======== Excerpt ========

Berman v. Berman, 203 Conn. App. 300 (2021) (argument and examination questions do not constitute evidence)
Officially released March 16, 2021
In Short: Argument and examination questions do not constitute evidence and reliance on them to support a finding is clearly erroneous. This is a good case to cite when dealing with a pro se litigant.
The parties were divorced by separation agreement in 2013 after thirty-seven years of marriage. Both parties were represented by counsel at time of Judgment. Under the terms of the Judgment, Husband was to pay $8,000 per month after the sale of certain properties until death of either party or remarriage of Wife. Husband was further to be responsible for Wife’s health insurance and $1m in term life insurance.
In 2018, Husband filed a motion to modify his alimony and insurance obligations, alleging a substantial decrease in his income since the date of dissolution. An evidentiary hearing was held in 2018 at which both parties testified. Husband was represented by counsel, and Wife was self-represented.
Husband testified that he is a 68-year-old medical doctor and provided evidence that his income had decreased substantially. Wife asked questions of Husband, during cross-examination, regarding her allegedly giving up equity in Husband’s medical practice in exchange for alimony, but Husband did not so testify, and Wife was cautioned that her questions were not testimony. Wife made such claims again on closing argument but did not testify in support of those claims.
The trial court denied Husband’s motions (with one de minimis exception) and found that Wife had given up other claims in exchange for Husband’s alimony and insurance obligations.

========

Description of the task:
According to the case summary, how much was the husband ordered to pay per month under the divorce judgment?

======== Given entries ========

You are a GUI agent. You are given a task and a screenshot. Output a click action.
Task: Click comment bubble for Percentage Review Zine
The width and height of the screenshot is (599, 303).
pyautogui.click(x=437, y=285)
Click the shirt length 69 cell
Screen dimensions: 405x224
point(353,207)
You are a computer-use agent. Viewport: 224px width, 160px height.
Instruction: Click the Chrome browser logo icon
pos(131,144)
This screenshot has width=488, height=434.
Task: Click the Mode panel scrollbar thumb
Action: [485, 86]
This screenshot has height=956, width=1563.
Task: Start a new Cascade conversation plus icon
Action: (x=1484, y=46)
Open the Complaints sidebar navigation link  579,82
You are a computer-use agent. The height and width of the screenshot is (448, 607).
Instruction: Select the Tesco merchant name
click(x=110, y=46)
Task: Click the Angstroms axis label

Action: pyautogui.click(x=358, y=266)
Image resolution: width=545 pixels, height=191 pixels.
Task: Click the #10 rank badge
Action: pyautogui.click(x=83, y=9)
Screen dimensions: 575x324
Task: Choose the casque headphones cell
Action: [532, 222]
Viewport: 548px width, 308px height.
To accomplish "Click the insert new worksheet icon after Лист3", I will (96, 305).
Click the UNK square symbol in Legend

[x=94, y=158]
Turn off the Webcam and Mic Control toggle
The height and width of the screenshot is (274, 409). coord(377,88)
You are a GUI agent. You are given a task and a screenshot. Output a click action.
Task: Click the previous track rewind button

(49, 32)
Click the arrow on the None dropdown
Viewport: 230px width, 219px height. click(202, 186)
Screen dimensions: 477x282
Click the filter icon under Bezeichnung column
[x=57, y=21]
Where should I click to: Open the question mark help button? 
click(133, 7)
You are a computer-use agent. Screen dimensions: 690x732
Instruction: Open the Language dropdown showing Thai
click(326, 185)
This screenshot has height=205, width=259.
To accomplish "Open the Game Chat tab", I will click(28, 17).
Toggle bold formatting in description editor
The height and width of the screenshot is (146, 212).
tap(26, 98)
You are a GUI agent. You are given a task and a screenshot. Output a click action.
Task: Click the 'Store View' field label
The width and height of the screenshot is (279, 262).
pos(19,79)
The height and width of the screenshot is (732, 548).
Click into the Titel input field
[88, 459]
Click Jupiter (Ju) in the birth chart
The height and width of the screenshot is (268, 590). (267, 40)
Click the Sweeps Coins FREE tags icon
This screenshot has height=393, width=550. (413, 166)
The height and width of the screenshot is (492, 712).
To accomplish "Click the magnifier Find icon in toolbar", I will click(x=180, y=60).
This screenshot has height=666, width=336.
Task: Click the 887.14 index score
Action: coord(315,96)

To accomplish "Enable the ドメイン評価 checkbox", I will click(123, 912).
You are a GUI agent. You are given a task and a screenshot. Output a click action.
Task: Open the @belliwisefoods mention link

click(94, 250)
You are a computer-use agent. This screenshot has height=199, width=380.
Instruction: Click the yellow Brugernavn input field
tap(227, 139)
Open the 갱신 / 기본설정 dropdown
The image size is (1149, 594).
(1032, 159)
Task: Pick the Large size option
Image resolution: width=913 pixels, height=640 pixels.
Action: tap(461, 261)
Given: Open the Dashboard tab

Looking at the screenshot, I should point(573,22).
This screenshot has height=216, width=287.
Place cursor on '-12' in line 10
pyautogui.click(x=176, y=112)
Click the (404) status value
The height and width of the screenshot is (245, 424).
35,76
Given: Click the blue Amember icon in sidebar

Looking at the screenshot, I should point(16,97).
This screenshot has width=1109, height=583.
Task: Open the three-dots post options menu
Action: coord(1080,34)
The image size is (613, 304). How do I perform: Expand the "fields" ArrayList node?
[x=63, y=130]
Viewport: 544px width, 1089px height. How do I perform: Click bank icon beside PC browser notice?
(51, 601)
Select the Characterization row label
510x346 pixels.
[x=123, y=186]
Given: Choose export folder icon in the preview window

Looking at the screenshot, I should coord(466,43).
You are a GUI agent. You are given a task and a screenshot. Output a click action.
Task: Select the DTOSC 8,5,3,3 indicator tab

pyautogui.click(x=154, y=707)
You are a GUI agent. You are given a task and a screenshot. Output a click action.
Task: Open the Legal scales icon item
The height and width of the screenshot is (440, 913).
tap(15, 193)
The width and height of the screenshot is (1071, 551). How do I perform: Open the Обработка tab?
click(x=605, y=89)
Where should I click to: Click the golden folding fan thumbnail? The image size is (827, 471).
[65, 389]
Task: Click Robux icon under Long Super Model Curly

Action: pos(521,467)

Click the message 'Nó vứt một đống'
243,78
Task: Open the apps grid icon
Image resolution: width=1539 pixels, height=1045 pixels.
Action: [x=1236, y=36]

========

Response area:
$8,000 per month, after the sale of certain properties.